▶ [Material provided]
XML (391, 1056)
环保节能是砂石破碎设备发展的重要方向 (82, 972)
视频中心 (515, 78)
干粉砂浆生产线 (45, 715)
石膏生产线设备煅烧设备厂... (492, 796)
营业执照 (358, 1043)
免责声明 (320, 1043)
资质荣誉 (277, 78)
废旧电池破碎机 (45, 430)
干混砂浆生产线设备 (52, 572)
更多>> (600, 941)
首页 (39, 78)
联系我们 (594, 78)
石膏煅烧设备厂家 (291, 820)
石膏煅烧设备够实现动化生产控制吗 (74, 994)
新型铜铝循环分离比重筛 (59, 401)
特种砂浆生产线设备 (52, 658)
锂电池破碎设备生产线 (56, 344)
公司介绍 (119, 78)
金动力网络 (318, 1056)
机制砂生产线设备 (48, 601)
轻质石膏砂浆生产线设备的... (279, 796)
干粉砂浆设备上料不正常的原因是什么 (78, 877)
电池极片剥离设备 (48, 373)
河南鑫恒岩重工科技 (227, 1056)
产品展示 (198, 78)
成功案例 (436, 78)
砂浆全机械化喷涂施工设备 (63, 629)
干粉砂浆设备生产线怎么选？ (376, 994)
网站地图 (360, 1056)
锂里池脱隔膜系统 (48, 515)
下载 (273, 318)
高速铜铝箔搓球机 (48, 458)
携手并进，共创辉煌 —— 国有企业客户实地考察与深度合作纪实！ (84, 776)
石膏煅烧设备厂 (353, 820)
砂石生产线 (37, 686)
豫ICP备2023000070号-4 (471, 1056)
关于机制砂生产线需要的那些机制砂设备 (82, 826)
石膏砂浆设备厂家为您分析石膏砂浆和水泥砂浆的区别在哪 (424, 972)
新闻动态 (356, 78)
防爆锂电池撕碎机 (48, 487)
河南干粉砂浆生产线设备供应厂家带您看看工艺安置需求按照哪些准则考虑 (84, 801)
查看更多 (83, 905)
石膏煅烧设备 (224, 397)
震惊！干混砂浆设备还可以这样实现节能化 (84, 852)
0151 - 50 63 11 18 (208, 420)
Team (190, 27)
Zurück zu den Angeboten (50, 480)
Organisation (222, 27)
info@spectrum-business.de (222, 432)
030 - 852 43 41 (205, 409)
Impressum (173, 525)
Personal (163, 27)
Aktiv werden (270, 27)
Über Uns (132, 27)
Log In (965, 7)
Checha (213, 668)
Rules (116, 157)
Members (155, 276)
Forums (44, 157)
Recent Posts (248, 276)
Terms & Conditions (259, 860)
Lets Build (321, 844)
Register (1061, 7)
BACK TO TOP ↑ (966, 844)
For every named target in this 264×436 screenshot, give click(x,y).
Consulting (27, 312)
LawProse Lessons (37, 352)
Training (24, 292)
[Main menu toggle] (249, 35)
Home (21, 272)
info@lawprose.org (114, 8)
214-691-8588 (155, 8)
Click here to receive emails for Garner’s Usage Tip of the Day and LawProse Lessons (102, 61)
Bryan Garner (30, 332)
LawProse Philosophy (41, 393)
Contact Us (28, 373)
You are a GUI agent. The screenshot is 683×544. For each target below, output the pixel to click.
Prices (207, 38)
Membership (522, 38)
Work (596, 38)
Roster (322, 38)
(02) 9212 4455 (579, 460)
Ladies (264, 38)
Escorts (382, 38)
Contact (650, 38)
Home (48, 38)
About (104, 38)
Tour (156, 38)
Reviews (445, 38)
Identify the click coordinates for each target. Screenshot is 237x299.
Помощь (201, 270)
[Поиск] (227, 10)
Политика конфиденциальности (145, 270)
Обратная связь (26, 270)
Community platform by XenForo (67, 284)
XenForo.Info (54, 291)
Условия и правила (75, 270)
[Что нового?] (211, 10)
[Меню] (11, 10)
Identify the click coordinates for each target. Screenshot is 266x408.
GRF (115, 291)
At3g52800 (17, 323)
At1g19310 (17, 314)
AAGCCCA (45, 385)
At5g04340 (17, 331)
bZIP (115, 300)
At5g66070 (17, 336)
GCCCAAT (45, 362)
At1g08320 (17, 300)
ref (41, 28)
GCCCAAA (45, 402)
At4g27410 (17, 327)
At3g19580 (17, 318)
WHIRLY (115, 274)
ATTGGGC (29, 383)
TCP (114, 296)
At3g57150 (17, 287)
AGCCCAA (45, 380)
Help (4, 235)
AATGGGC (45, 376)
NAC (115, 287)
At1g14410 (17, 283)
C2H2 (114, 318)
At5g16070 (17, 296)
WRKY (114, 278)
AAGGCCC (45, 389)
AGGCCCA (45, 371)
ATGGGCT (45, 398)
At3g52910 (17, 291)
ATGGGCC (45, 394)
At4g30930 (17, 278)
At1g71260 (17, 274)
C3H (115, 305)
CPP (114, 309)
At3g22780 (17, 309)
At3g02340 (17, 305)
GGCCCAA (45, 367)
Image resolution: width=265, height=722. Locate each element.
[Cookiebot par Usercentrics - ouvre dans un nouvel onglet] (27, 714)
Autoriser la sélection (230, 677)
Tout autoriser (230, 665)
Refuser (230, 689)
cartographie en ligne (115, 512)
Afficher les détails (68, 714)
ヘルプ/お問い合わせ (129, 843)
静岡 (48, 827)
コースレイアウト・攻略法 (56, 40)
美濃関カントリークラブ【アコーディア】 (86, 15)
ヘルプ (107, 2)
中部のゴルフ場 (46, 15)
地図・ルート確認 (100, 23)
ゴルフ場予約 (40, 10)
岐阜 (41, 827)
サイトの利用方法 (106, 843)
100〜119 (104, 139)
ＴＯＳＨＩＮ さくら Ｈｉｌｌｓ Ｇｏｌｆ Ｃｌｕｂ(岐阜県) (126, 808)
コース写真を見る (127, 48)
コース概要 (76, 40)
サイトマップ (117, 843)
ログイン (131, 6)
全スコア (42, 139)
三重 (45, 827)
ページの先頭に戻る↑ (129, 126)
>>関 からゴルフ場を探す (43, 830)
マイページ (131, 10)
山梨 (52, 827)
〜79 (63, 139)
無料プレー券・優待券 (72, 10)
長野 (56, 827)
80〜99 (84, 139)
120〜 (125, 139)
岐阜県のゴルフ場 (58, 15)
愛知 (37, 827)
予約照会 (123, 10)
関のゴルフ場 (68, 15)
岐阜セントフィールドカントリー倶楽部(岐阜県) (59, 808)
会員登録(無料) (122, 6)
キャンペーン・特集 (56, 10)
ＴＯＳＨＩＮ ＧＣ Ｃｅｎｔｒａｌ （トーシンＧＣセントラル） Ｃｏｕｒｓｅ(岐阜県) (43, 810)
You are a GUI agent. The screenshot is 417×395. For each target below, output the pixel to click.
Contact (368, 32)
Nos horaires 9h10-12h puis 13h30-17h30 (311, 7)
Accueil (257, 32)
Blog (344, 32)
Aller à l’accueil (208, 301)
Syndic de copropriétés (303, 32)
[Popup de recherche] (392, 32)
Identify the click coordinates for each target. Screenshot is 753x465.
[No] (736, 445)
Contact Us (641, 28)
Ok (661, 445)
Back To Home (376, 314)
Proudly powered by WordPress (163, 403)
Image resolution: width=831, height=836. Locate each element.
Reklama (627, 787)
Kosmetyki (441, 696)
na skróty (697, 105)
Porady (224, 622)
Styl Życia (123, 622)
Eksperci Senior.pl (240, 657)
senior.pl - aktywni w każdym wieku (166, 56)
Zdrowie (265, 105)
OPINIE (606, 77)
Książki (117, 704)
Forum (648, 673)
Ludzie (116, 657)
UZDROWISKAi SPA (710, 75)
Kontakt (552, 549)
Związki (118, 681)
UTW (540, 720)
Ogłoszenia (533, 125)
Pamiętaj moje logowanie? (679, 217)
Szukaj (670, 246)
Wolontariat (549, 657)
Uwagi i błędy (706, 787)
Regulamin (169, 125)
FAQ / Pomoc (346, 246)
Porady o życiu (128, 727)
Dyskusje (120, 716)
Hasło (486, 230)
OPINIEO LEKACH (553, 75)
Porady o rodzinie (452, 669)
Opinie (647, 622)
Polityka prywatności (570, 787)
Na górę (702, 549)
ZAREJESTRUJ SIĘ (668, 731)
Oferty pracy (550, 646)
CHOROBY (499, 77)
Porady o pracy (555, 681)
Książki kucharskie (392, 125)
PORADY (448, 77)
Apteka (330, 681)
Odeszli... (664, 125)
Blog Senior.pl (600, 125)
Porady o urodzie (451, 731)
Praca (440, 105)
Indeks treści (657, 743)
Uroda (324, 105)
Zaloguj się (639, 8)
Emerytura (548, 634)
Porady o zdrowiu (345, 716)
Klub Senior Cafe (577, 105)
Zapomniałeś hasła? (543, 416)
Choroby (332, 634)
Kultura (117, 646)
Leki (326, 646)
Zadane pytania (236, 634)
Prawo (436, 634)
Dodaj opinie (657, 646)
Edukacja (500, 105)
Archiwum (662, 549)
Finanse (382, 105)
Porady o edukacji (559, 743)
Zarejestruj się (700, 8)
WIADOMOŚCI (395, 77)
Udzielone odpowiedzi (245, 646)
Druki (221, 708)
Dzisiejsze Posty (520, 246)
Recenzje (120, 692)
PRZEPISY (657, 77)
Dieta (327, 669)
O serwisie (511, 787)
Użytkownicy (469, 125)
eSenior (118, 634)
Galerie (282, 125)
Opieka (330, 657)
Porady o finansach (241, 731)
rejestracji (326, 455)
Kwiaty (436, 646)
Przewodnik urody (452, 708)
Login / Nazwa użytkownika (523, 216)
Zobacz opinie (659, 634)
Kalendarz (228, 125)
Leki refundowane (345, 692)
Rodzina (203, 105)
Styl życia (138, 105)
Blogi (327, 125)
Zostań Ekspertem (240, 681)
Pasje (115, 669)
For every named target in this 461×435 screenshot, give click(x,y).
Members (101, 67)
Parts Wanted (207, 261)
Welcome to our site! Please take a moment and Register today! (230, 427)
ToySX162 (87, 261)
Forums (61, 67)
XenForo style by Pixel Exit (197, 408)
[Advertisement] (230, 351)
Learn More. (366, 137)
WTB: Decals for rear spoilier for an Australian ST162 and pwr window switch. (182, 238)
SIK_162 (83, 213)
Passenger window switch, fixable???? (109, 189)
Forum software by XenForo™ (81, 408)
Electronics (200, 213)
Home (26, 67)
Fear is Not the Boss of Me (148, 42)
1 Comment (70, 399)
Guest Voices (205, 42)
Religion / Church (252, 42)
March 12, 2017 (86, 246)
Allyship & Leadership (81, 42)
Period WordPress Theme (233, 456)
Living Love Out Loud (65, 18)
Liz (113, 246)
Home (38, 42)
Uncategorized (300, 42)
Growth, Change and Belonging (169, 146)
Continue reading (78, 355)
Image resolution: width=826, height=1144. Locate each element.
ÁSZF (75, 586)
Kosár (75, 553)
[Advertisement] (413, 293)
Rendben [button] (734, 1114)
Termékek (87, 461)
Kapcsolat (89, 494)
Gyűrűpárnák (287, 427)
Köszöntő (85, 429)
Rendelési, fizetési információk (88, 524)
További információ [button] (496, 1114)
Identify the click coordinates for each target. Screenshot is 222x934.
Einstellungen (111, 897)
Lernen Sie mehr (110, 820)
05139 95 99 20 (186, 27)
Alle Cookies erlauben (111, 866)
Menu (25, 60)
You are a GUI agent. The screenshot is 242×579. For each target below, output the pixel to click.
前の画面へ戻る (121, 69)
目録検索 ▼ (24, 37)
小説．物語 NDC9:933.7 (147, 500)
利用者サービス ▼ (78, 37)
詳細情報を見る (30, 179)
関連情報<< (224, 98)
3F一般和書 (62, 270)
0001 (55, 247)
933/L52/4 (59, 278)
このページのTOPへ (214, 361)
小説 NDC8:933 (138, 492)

▶ [Written request]
Copy out the records above that begin with the line containing "WTB: Decals for" and end with the line containing "Gyűrűpárnák (287, 427)", with both of those lines included and every line reproduced verbatim.

▶ [Result of the task]
WTB: Decals for rear spoilier for an Australian ST162 and pwr window switch. (182, 238)
SIK_162 (83, 213)
Passenger window switch, fixable???? (109, 189)
Forum software by XenForo™ (81, 408)
Electronics (200, 213)
Home (26, 67)
Fear is Not the Boss of Me (148, 42)
1 Comment (70, 399)
Guest Voices (205, 42)
Religion / Church (252, 42)
March 12, 2017 (86, 246)
Allyship & Leadership (81, 42)
Period WordPress Theme (233, 456)
Living Love Out Loud (65, 18)
Liz (113, 246)
Home (38, 42)
Uncategorized (300, 42)
Growth, Change and Belonging (169, 146)
Continue reading (78, 355)
Image resolution: width=826, height=1144. Locate each element.
ÁSZF (75, 586)
Kosár (75, 553)
[Advertisement] (413, 293)
Rendben [button] (734, 1114)
Termékek (87, 461)
Kapcsolat (89, 494)
Gyűrűpárnák (287, 427)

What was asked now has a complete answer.